Testo proposto >>
--------------------
Omelia (19-12-2021)
don Giacomo Falco Brini
Maria, il saluto di Dio

Maria è stata raggiunta da un annuncio clamoroso: sarà la madre del Messia. Ma questa lieta notizia non la fa ripiegare in un compiacimento narcisistico per l'elezione che Dio le ha riservato. Raggiunge subito Elisabetta sua parente che si trova al sesto mese di gravidanza, dunque in gestazione abbastanza avanzata. Certamente per verificare di persona il segno datole dall'arcangelo Gabriele, ma soprattutto perché per Maria l'altro, con i suoi bisogni, viene prima di tutto. Nel partire subito per assistere sua cugina vediamo già un amore più maturo della sua giovanissima età. Del resto Maria è donna piena di grazia (Lc 1,28): cosa significasse ciò non lo sapeva neppure lei; anzi, non dimentichiamo che questa affermazione le procurò un'iniziale grande turbamento (Lc 1,29). Reazione di una giovane donna che ha la giusta misura di sé stessa, segno di un'umiltà che non permette alla mente di pensare che quel che si ha o che si è ricevuto, possa essere prodotto suo.
--------------------
Sezione dati >>

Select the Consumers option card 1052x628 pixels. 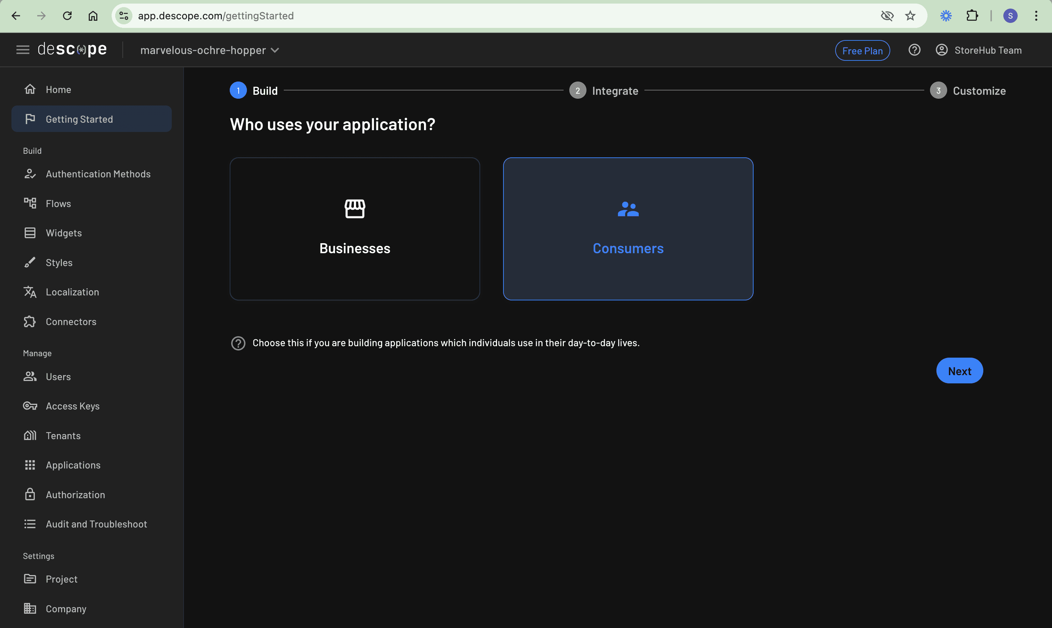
--------------------
Consegna A >> Elenca le persone che il corpo dell'omelia indica con un nome proprio, escludendo Dio e l'autore.
Consegna B >> Continua l'omelia su Maria e la visita a Elisabetta a partire dall'ultima frase riportata.
I dati provengono da una fonte diversa dall'omelia.

Risposta A >> Maria, Elisabetta, Gabriele (l'arcangelo Gabriele)

Risposta B >>
Piena di grazia: così piena da bastarle un semplice saluto per generare, in chi lo riceve, una risposta d'amore grata, espressa in una lode benedicente (Lc 1,40-41). Elisabetta è consapevole di quel che avviene e spiega ad alta voce che quel saluto è il detonatore della sua gioia (Lc 1,44). Infatti, quel saluto porta la salvezza in carne e ossa in casa sua! Saluto, salute, salvezza: sono parole che hanno significativamente la stessa radice. Chi incontra Maria incontra tutto ciò, poiché incontra la nuova Arca della presenza divina, il tabernacolo della nuova Alleanza che Dio stabilisce non più scrivendola sulla pietra, ma prendendo forma personalmente nella nostra carne umana. Elisabetta, nel suo stato, vive in simbiosi di gioia con suo figlio. Come Davide all'arrivo dell'Arca dell'Alleanza (2Sam 6,13-15), Giovanni danza nel grembo di sua madre, spingendola a pronunciare parole inaudite e profetiche: a che debbo che la madre del mio Signore venga a me? (Lc 1,43) Quanto più il dono è imprevisto e non proporzionato alla nostra umana attesa, tanto più il cuore avverte che il Dio in cui si crede è "il Dio delle sorprese", un Dio che sarà sempre "più" di quanto si possa immaginare.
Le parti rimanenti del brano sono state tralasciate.